**Problem to work on:** Transcribe only part of the material below: the lines from the one containing "0 (366) 771 43 33 (122, 1111)" through the one containing "Hava Durumu (181, 1890)", inclusive, exactly as written.

**Material provided:**

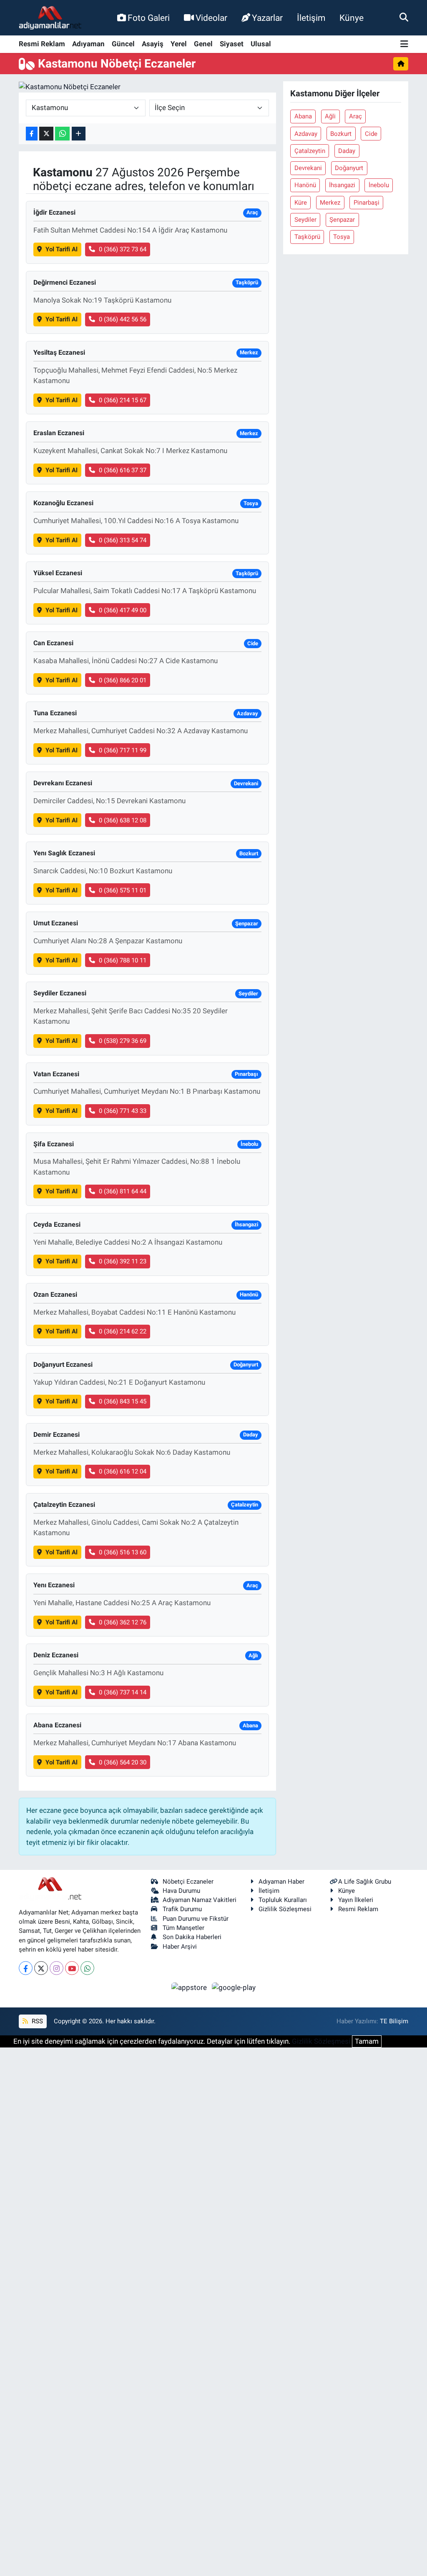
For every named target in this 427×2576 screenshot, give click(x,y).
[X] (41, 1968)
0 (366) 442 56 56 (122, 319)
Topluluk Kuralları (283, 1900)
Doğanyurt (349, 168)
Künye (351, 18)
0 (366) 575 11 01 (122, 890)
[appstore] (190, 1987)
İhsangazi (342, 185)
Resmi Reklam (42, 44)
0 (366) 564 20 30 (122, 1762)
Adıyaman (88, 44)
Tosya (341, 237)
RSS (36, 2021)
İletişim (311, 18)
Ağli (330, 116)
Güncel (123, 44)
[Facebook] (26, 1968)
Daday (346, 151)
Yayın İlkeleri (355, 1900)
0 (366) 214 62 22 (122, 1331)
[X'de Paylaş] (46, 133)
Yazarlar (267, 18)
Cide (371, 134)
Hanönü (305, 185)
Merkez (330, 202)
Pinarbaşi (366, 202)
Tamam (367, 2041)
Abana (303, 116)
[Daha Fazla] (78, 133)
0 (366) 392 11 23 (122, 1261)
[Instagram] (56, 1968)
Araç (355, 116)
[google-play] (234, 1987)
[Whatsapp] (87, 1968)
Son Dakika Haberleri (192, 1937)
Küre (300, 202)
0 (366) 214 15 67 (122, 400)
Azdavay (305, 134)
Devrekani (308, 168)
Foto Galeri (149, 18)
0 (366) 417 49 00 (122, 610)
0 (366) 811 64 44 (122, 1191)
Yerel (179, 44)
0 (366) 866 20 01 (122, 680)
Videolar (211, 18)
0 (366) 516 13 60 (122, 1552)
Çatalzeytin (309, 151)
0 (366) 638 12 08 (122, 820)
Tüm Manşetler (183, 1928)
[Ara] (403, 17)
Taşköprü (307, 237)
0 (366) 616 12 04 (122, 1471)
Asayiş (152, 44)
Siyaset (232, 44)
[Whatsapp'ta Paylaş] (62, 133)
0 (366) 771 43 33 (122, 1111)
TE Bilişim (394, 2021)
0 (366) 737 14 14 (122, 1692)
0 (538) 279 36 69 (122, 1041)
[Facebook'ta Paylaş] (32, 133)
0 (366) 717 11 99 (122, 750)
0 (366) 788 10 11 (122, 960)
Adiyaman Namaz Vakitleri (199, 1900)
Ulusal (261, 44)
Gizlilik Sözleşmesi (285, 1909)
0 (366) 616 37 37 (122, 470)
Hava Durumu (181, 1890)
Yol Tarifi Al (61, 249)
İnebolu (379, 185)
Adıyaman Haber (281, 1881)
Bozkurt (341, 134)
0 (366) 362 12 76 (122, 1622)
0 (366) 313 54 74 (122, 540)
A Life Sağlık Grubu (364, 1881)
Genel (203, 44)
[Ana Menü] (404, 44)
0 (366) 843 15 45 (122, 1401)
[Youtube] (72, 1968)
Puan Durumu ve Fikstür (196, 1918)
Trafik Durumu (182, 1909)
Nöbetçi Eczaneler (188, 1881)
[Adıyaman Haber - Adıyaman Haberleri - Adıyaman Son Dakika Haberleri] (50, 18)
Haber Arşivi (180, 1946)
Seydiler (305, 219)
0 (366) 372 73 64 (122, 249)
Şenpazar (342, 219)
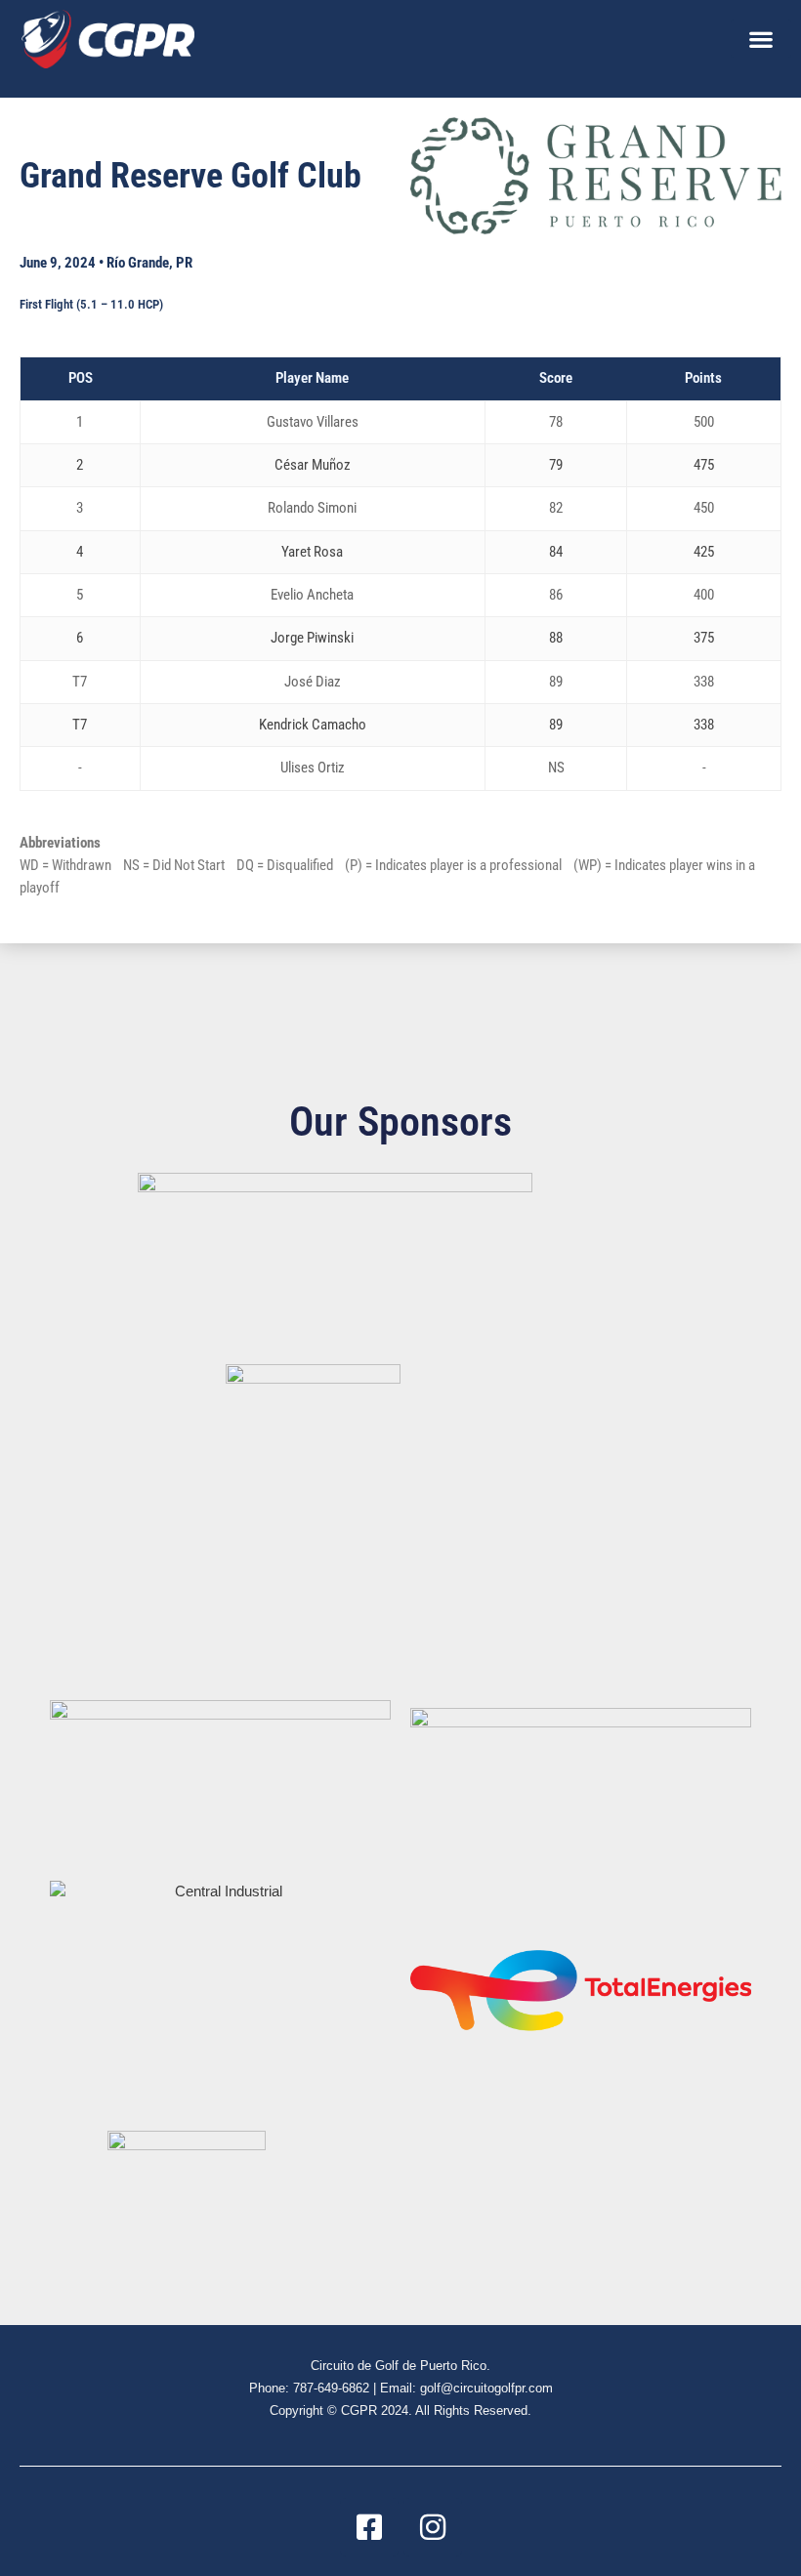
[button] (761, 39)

* * *

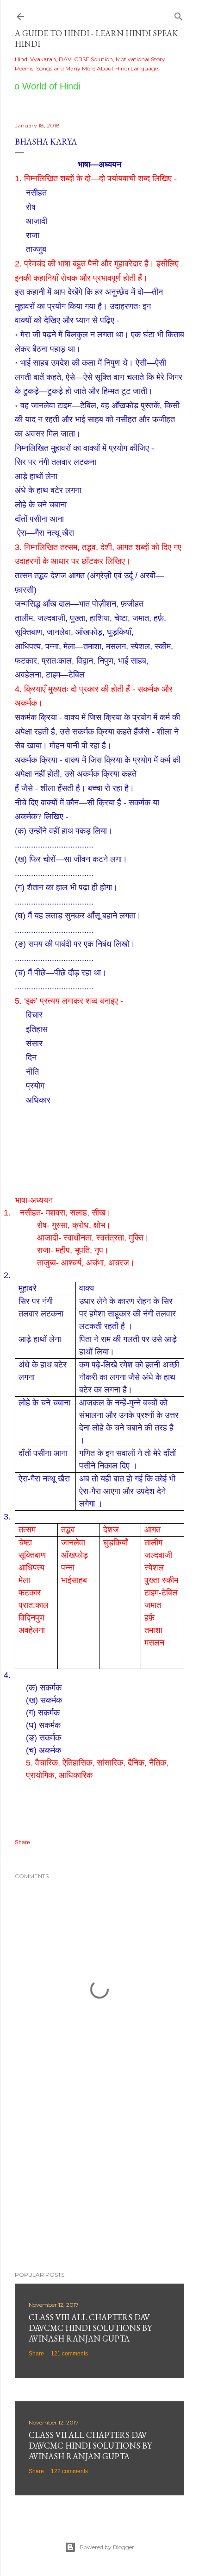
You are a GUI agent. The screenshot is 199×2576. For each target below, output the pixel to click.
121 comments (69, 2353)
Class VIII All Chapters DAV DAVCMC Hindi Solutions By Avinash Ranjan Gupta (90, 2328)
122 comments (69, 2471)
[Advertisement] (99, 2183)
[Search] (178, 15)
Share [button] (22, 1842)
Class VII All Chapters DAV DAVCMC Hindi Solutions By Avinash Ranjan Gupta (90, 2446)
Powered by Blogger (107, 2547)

**Solution to this exercise:**
0 (366) 771 43 33 (122, 1111)
TE Bilişim (394, 2021)
0 (366) 737 14 14 (122, 1692)
0 (538) 279 36 69 (122, 1041)
[Facebook'ta Paylaş] (32, 133)
0 (366) 717 11 99 (122, 750)
0 (366) 788 10 11 (122, 960)
Adiyaman Namaz Vakitleri (199, 1900)
Ulusal (261, 44)
Gizlilik Sözleşmesi (285, 1909)
0 (366) 616 37 37 (122, 470)
Hava Durumu (181, 1890)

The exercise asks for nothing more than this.